The tinkle of piano keys. An unnecessary two-CD format. Couplets like “Feel like an antelope on a nature show/ Guess I gotta go.” It can only mean one thing: Nellie McKay is back.
This is no mean feat: McKay’s sophomore album, “Pretty Little Head,” was left in limbo after Sony/Columbia twice delayed its release and then dropped McKay altogether. On “Pretty Little Head,” McKay’s combination of honey vocals, tickled ivories and unremitting strangeness remains a mostly-charming cocktail. But something of her old zing has gotten lost.
“Get Away From Me,” McKay’s debut, played like pop from an alternate universe — one where cute girls sang about clones and dead cats and the boring stories that their Harvard-grad boyfriends told about Peter Lorre. It was sloppy, but that was its charm. Genuine, unaffected weirdness can be pretty compelling, and “Get Away From Me” was hard to get out of your head.
“Pretty Little Head” retains much of the same approach as McKay’s previous album — articulate, piano-driven cabaret pop.
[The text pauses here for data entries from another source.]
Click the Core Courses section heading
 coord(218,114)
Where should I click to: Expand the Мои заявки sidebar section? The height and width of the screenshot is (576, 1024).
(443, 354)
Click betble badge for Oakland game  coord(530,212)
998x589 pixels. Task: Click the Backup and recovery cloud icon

But this time around, the eclecticism is somewhat toned down. “Even has a rap/ clap, clap clap,” McKay sang on “Get Away From Me,” acknowledging her quirks with a shrug. On “Pretty Little Head,” she’s got — yes — another rap. She also has Cyndi Lauper, a banjo and one song entirely in French. But the overall package feels slicker, more streamlined — more like the work of a self-aware performer and a lot less like someone who’s incredibly talented screwing around in her bedroom.
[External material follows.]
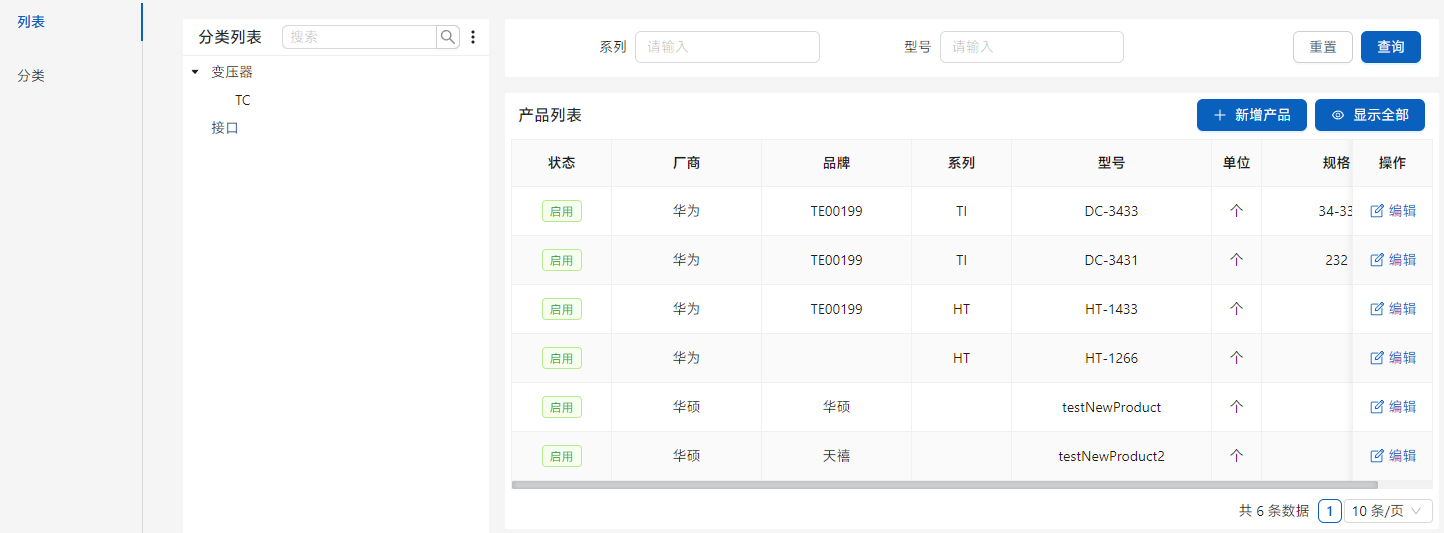The image size is (1444, 533).
Task: Open the 10 条/页 page size dropdown
Action: click(1387, 511)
This album finds McKay settling into a persona, rather than trying on musical and lyrical styles. The niche she’s chosen plays simultaneously off the stereotypes of the angsty singer-songwriter and of the fluff-ball pop star: What other album has songs called both “I Am Nothing” and “Cupcake”? Yet neither pose is quite ironic. McKay likes being angry and she likes being pretty, and she does both with a healthy dose of humor. In fact, it would seem that the only thing she has outright disdain for is blandness. And, of course, those who don’t share her views on animal rights. But her forays into political songwriting — such as “Columbia’s Bleeding,” about animal testing at Columbia University — tend to come off as heavy-handed and silly.
The best tracks on “Pretty Little Head” are as compulsively wordy and giddily melodic as ever. For instance, “There You Are In Me”: McKay’s voice and piano are equally nimble, their sprightly ease playing in contrast with the black lyrics. This may not be a subtle joke, but it’s a good one. The Cyndi Lauper collaboration, “Beecharmer,” is another a winner — Lauper and McKay’s back-and-forth has an easy charm. And the album’s first song, “Cupcake,” features lines like, “Anyone can toe the line, except for me, ‘cause I’m a disco dancer,” over a cluster of relentless hooks.
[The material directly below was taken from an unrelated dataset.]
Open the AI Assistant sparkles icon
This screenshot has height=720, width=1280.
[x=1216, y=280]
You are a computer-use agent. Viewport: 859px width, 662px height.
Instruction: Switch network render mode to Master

The record only really goes awry at the end, with the song “Mama & Me” and its rap dalliances. The song itself is tiresome and heavy-handed, and its spoken-word (and screamed-word, and whined-word) interludes call attention to McKay’s brattiness in a way that feels uncomfortably accurate. Cringe as you listen to its intervals of caterwauling, which then segue into the disastrous “Pounce”: “Pounce! Pounce!/ I’m gonna pounce!/ Like a PUSSYCAT!” This sequence encapsulates McKay’s worst tendencies. Grating, stilted and precious, it’s as if all that remains of her quirkiness is a caricature.
The real problem isn’t unpalatable weirdness, though; it’s that the album is too palatable. For somebody who once mocked Norah Jones’ easy-listening piano stylings, McKay has gotten pretty inoffensive herself — a lot of these songs wouldn’t sound out of place as muzak at Anthropologie. “Pretty Little Head” is enjoyable, but it’s hardly as engaging as the old, weird Nellie.